## Instrucciones de trabajo
Traduce al inglés la siguiente oración del texto citado: "Vivo en lo que Baudelaire definía como 'chambre double', la cual sólo abandono para ocuparme de las cosas más necesarias."

== Texto citado

He cruzado la línea hace tiempo, descorriendo casi todos los velos, quitando todas las máscaras/la persona; y me he asomado a otros mundos. Vivo en lo que Baudelaire definía como 'chambre double', la cual sólo abandono para ocuparme de las cosas más necesarias. Mi "estar aquí", mi presencia, se parece a un sueño hibernal iluminado… Vivo instalado en un constante viaje iniciático, en una epopeya que nadie puede imaginar siquiera…

domingo, 20 de noviembre de 2011

La diana es tu corazón

La Blanca Rosa del Templo del Kyudo en Londres. Exhibición estival femenina con melodía de fondo: ‘Pétalos


Y del gran compositor de piano André Gagnon, esta deliciosa y dulce melodía titulada “Soneto para Elina


El amor no es un acto mental, sino la entrega, el valor y la capacidad de sumergirse sin reservas en la sobrecogedora vastedad de la conciencia que todo lo abarca” Miyo

He querido empezar este post con una reflexión de Emilio Fiel, “Miyo”, porque me parece muy adecuada con respecto al tema que voy a tratar, y que un poco más adelante voy a desarrollar. Este mismo autor, Miyo, en su obra “El despertar del corazón de Hispania” (Ediciones Mandala) afirma: “Sólo el amor íntegro puede vencer al miedo (…) El amor no es un hijo bastardo de la mente sino el fruto de afrontar sin soportes a esa sobrecogedora inteligencia que todo lo abarca. El amor exige el paso de la corriente eléctrica, la aceptación profunda tanto de lo que nos gusta como de lo que nos disgusta, del bien como del mal, pues está más allá del mental emocional. El fruto emocional de la mente es el amor travestido en moralina y en dependencia. Sólo la pura conciencia universal es amor en acción…”

====
== Extracto de datos

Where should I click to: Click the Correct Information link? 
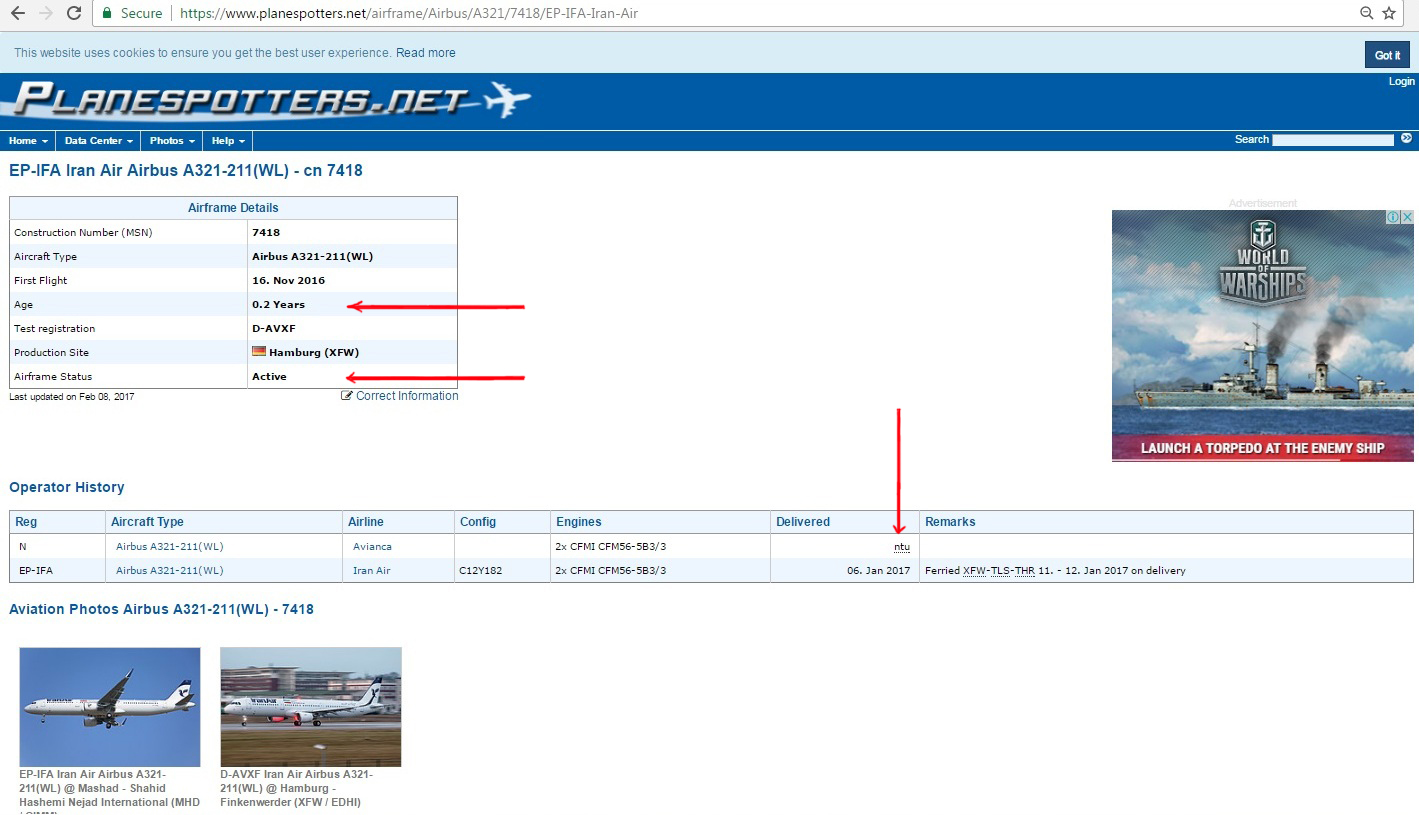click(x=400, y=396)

====

## Solución escrita
I live in what Baudelaire defined as a 'chambre double', which I leave only to attend to the most necessary things.